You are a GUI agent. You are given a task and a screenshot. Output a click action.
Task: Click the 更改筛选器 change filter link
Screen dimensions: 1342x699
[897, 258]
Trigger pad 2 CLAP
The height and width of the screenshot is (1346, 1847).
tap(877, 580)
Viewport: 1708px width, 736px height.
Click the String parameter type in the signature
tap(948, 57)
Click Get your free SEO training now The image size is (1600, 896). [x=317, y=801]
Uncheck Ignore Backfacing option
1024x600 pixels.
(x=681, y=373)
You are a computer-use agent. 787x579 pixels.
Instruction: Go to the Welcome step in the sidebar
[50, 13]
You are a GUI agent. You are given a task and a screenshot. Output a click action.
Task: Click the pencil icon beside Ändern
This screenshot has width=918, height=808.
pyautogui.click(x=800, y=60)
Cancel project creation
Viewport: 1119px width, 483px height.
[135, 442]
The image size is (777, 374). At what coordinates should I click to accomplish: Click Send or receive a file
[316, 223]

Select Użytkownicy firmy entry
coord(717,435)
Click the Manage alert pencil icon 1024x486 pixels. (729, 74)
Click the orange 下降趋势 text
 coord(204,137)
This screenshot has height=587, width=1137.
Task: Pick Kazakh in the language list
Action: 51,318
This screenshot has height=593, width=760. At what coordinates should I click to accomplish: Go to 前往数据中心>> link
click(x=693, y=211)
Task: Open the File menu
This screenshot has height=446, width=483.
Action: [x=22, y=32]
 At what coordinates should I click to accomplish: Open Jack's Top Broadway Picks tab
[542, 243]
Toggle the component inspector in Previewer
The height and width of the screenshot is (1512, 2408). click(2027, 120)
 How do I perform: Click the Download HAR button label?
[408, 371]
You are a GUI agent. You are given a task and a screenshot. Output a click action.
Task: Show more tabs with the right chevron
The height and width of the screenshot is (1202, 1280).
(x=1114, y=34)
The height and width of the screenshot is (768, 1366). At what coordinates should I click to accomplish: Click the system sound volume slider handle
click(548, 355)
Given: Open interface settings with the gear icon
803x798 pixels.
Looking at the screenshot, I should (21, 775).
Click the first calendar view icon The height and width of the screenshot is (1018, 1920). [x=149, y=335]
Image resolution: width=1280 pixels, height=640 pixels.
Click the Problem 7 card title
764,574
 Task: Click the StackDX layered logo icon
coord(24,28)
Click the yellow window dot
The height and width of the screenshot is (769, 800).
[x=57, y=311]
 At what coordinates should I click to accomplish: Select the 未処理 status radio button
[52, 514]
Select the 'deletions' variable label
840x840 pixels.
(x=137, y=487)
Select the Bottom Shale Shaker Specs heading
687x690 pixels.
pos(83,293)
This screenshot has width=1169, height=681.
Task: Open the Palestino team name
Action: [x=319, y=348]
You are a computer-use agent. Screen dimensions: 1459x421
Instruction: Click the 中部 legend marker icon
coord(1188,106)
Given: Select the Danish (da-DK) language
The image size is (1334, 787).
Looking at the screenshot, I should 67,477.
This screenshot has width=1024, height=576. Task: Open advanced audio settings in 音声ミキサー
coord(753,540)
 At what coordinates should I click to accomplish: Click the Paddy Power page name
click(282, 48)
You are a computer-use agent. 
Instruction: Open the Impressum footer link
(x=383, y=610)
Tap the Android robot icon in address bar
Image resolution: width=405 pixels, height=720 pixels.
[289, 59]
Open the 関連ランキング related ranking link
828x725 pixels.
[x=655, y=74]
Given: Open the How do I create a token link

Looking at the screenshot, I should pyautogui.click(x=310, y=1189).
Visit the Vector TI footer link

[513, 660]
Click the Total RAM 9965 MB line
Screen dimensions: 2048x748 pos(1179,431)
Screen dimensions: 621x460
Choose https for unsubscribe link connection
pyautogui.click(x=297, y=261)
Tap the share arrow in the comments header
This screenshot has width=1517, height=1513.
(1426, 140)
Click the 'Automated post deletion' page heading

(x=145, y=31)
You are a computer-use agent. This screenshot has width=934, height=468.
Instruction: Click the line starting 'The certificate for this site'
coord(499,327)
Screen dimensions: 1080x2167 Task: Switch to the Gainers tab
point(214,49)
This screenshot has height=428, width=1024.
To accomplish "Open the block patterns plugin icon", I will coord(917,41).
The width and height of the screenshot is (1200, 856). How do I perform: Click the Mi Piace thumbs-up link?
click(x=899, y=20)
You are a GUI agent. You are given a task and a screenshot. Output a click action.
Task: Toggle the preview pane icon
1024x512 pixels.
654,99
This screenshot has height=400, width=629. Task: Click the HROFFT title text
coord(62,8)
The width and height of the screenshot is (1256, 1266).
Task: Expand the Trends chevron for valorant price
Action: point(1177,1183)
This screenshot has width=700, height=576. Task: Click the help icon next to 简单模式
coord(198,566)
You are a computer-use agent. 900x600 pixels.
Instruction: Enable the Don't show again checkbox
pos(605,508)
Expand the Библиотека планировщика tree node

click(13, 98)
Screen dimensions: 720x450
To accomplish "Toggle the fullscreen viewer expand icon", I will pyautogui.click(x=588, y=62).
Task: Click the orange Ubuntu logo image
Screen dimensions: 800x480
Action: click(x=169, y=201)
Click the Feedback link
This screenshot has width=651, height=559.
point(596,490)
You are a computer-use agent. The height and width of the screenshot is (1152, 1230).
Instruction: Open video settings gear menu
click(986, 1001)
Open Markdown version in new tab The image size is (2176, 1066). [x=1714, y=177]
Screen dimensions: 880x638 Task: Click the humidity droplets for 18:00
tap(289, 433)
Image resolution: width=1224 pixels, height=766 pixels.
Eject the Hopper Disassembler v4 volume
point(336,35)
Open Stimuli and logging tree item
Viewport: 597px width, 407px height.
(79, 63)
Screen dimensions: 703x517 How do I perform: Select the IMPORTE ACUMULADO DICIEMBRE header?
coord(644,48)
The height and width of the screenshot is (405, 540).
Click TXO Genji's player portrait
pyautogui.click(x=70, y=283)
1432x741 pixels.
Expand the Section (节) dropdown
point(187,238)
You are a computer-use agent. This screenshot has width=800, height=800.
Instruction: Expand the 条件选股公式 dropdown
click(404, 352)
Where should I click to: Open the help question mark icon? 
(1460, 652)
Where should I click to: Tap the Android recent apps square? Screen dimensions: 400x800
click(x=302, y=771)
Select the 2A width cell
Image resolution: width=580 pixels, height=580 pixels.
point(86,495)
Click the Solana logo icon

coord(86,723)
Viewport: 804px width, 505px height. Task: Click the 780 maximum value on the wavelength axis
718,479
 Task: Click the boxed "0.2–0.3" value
▬▬▬▬▬▬
What the task requires: Copy each line of the entries that includes the word "with".

Solution for this task:
Task: Show more tabs with the right chevron
Given: Open interface settings with the gear icon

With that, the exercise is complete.